The RA registry was founded in 2001 and has been continuously collecting data since that time. Over 600 rheumatologists have helped us collect data at 170 sites in over 42 states. We have collected data on just under 400,000 individual visits with a mean disease follow-up duration of 4.2 years and a total of >200,000 patient years of data.
The US rheumatoid arthritis population is unique in that the penetration of biologic agents is at least 50% at any given time, with up to 60% of patients who have ever been exposed to these drugs. These circumstances result in a population of subjects which is quite different than those which comprise the European registries. With the possible exception of the Swiss registry, the Western European data collection are derived from political environments with one party government payer systems. As such they can easily impose rigid criteria to access expensive interventions. The result of the above described circumstances is that data from the valuable European registries will not necessarily apply to a US population if only patients with rather severe disease can access new and expensive medications in the former, while patients with a range of activity, including significantly less severe disease, are described from the Corrona population. Thus, investigators may wish to confirm observations from European registries in a US population.
Corrona, LLC is proud of the fact that it has been in continued existence since 2001. As such, the evolution with time of prescribing patterns, patient clinical, payer, laboratory and Dexa scores are avaiable. Patient reported outcomes are also available for the entire observation period. It is thus possible to track the evolution of possible changes in these parameters with the introduction and dissemination of new drugs during these intervals. As The CORRONA Research Foundation (CRF) has access to data collected by Corrona, LLC, the CRF can share in one of the most comprehensive data collections ever assembled in patients with these diseases.
Psoriatic Arthritis (PsA) and Spondyloarthropathies (SpA)

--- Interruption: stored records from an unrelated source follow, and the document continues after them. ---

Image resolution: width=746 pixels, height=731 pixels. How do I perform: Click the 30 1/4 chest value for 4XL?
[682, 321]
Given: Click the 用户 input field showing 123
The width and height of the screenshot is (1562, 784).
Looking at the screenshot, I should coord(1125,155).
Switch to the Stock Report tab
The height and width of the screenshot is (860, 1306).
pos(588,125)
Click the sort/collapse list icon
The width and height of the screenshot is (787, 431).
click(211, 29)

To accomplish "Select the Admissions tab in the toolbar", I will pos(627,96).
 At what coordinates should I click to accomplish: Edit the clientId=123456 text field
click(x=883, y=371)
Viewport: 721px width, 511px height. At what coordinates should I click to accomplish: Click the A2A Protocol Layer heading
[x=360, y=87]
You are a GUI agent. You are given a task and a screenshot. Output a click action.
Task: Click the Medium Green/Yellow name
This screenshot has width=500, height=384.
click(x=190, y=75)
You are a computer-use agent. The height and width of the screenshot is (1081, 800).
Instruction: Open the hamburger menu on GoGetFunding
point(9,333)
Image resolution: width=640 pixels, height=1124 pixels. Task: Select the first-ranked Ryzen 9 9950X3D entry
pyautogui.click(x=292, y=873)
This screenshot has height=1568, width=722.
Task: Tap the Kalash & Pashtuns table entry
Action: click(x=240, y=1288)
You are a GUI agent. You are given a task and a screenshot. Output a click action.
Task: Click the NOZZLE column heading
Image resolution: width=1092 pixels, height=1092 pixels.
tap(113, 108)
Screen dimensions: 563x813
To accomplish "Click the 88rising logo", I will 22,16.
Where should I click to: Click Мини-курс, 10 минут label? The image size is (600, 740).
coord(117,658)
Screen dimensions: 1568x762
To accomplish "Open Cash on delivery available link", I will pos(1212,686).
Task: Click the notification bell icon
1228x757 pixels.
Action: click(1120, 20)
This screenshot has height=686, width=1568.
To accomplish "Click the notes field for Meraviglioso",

Earlier in the registry, we collected data on PsA from the outset of data collection in 2001. The manner in which the data were collected was identical to the RA registry. Thus joint counts, visual analogue scales, patient-reported outcomes, laboratory values, radiographic findings, demographics, etc. are in the data on >5,000 patients.
However beginning in 2013, under the direction of Dr Philip Mease, the PsA registry was redesigned to collect the more specific clinical elements relative to the PsA patient including percentage of skin covered by psoriasis, nail involvement, enthesitis, dactylitis and independent VAS assessments of skin and joints. We believe that these additional elements greatly enhanced the specificity of data collection for PsA while retaining the typical elements of the RA data collection.
At the same time that we started collecting the specific data for PsA, we also instituted a new data collection effort for SpA patients under the direction of Dr Philip Mease. Additonal elements including occiput to wall distance, measured side bends and Shober’s index are collected including enthesitis and dactylisit scores in addition to the standard elements of safety, toxicity, laboratory values and radiographic outcomes common to our other databases.
Thus, Corrona has broken out of the “one size fits all” questionnaire in which RA metrics are used for other diseases. Investigators with an interest in the specific outcomes associated with these different rheumatic diseases can track RCT-type outcomes with time on the various interventions employed for these diseases in a US population.